▸ Aim of the exercise: Convert the records, from the line holding "You are a computer-use agent." through the end of the records (both included), into a JSON list of strings with one string per line. Skip blank lines and leave out the pictures.

▸ Records provided:

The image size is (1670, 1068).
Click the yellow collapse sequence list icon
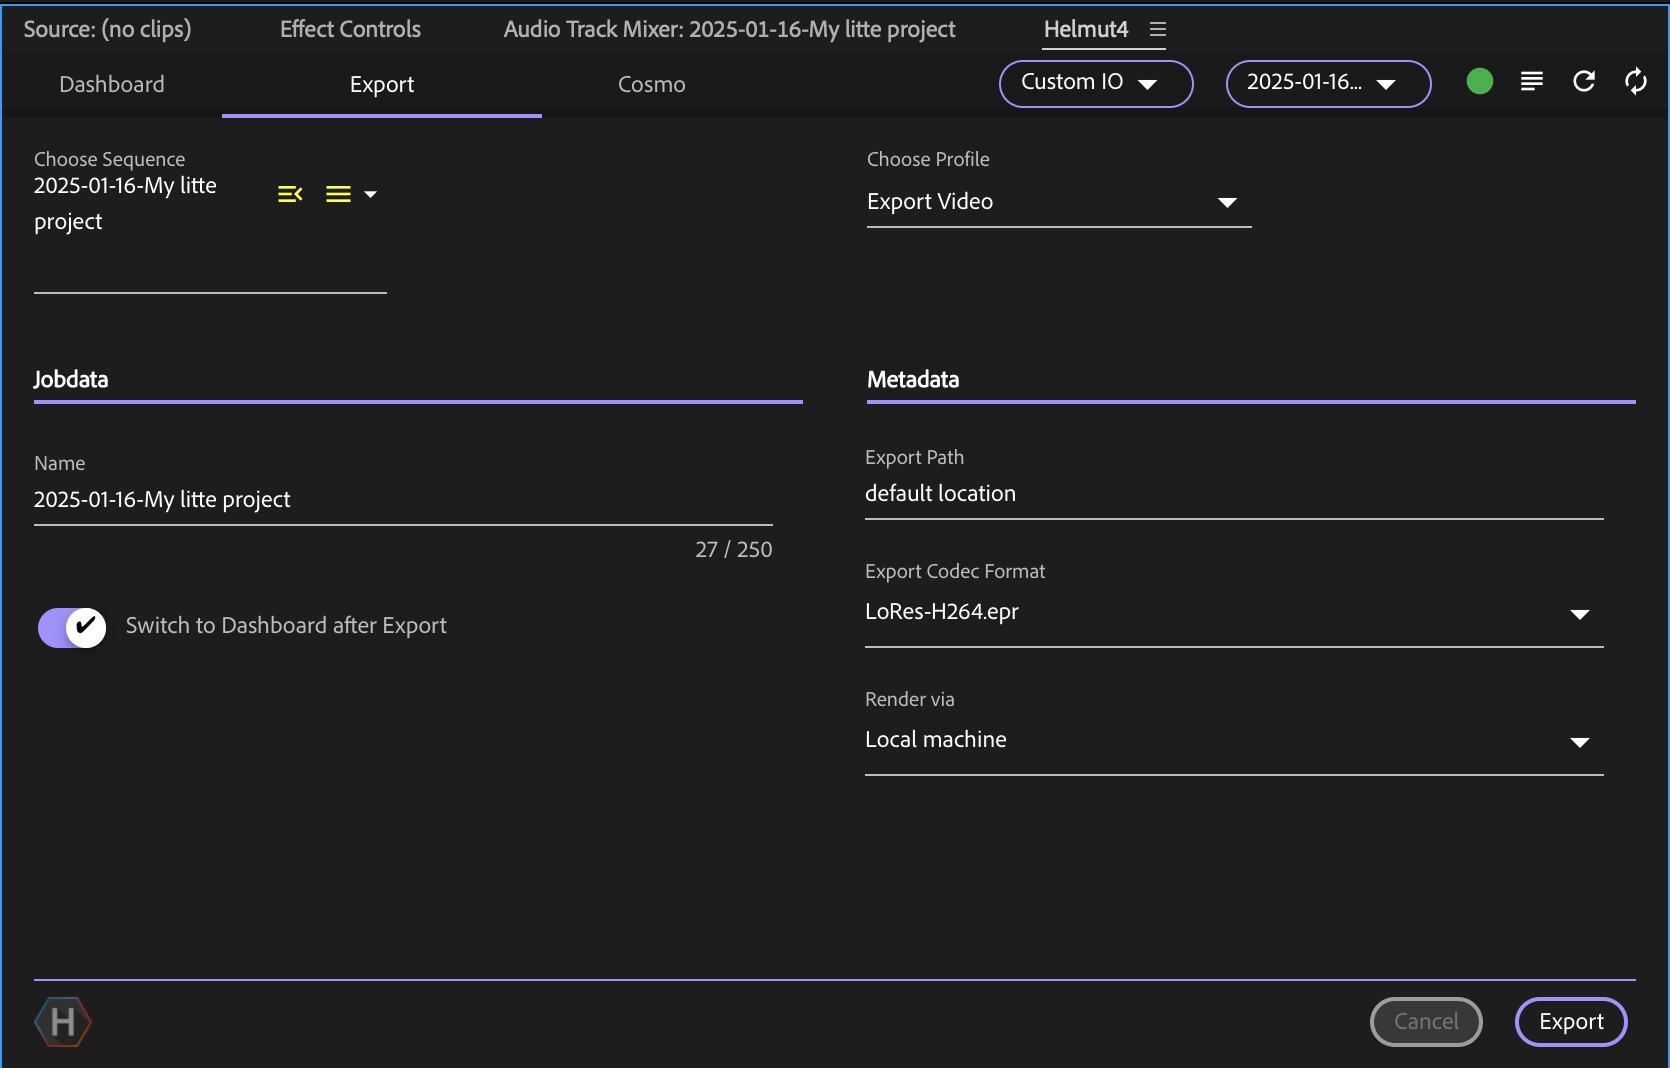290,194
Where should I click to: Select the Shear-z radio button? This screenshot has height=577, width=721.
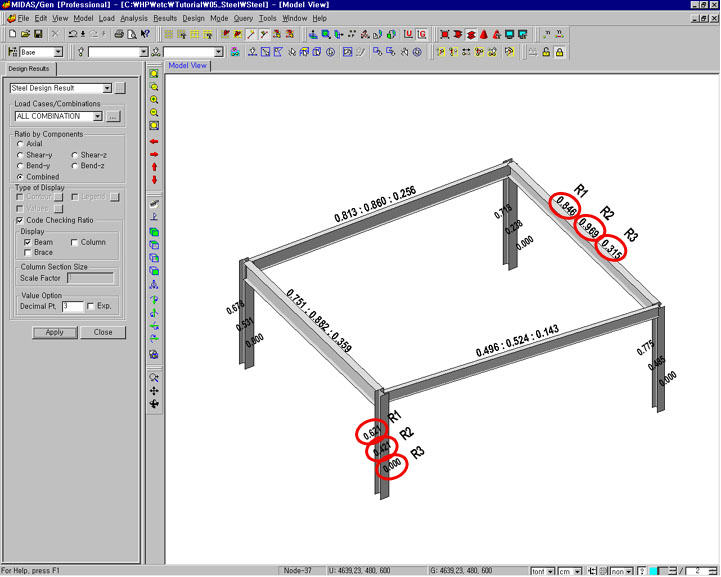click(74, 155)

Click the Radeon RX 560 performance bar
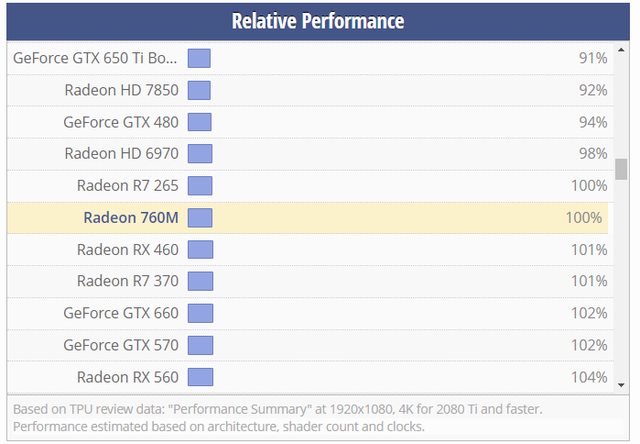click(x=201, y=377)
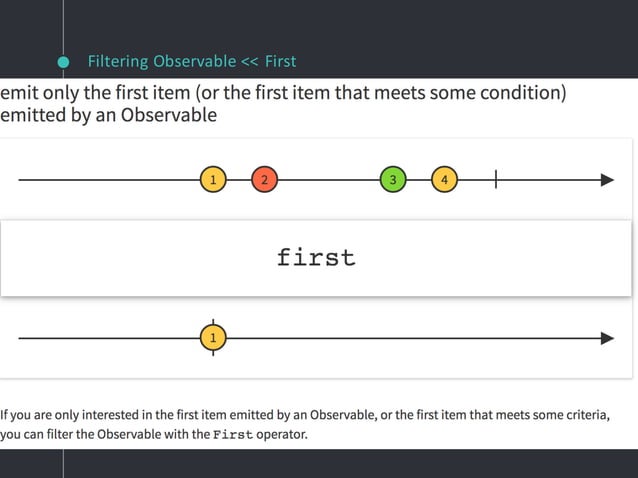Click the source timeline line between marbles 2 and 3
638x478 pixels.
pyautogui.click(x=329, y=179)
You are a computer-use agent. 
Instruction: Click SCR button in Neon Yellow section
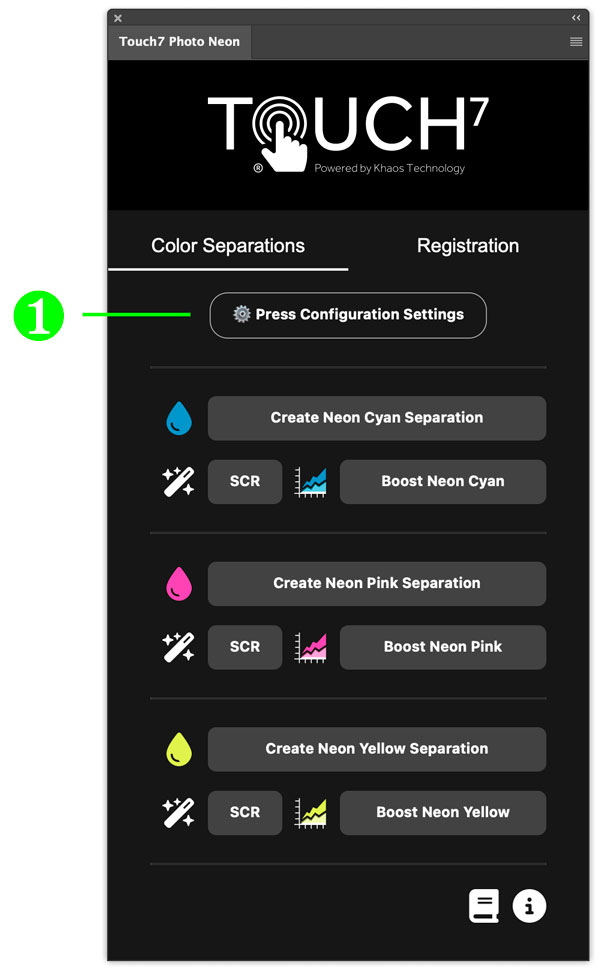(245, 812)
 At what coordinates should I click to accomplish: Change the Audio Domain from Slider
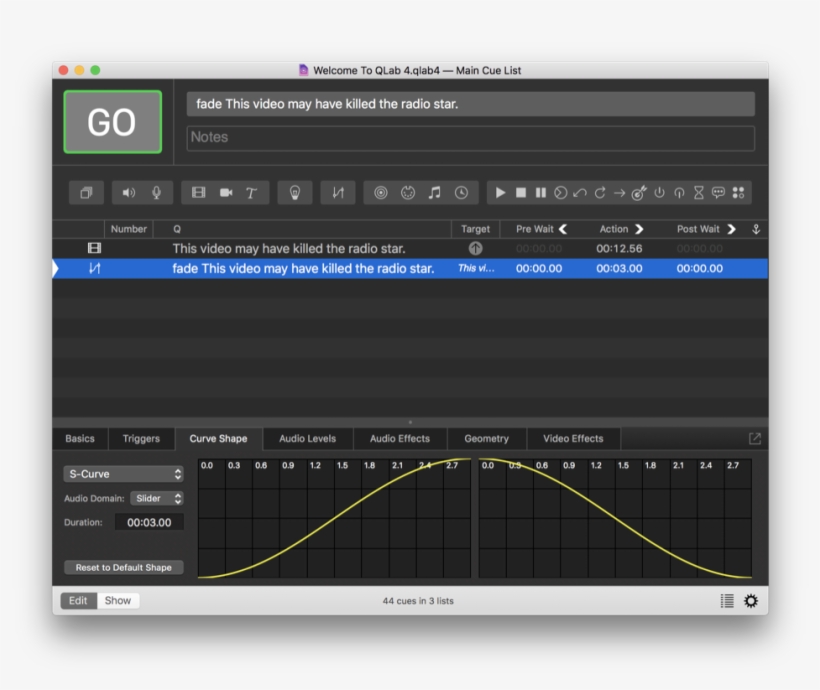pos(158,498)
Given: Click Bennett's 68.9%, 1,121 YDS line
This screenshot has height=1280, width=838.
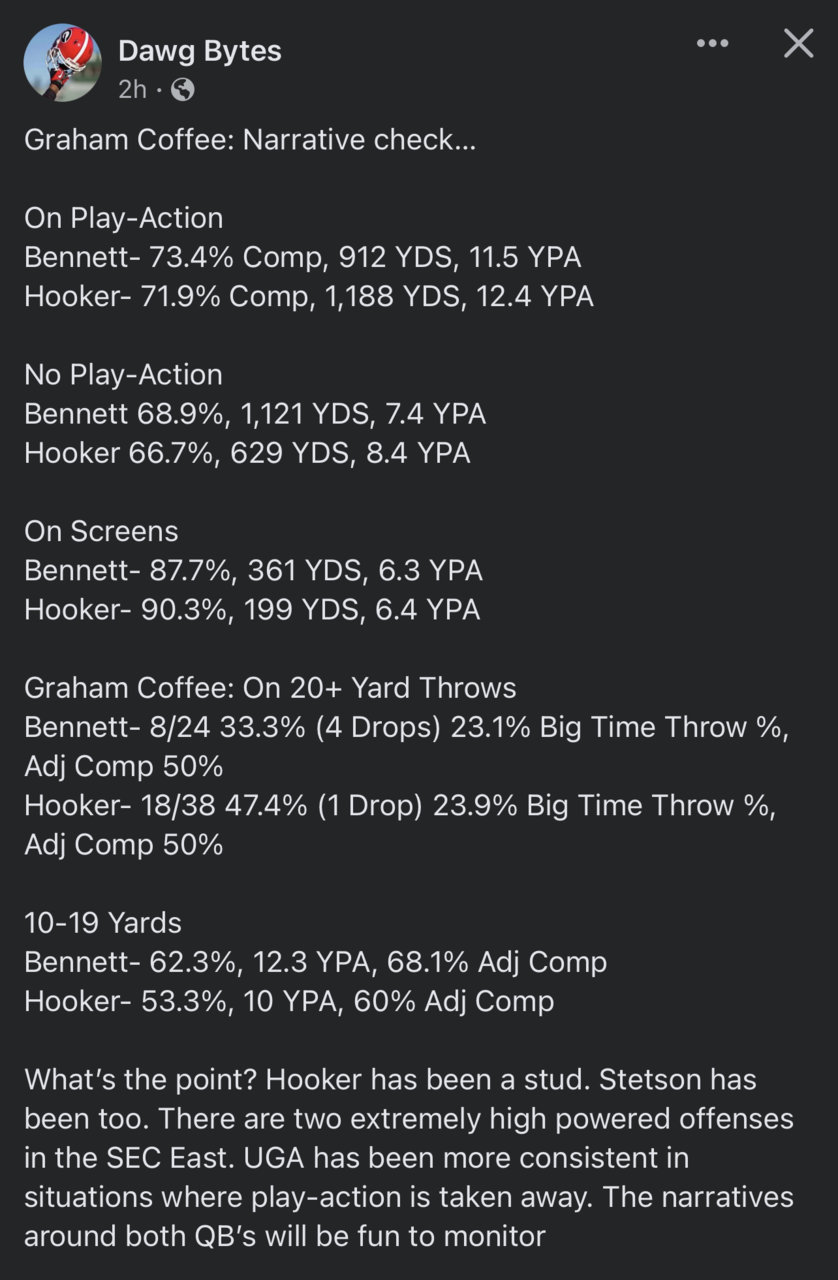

▸ Response to this exercise:
[
  "You are a computer-use agent. ",
  "Instruction: Click SCR button in Neon Yellow section",
  "(245, 812)",
  " At what coordinates should I click to accomplish: Change the Audio Domain from Slider",
  "pos(158,498)",
  "Given: Click Bennett's 68.9%, 1,121 YDS line",
  "This screenshot has height=1280, width=838."
]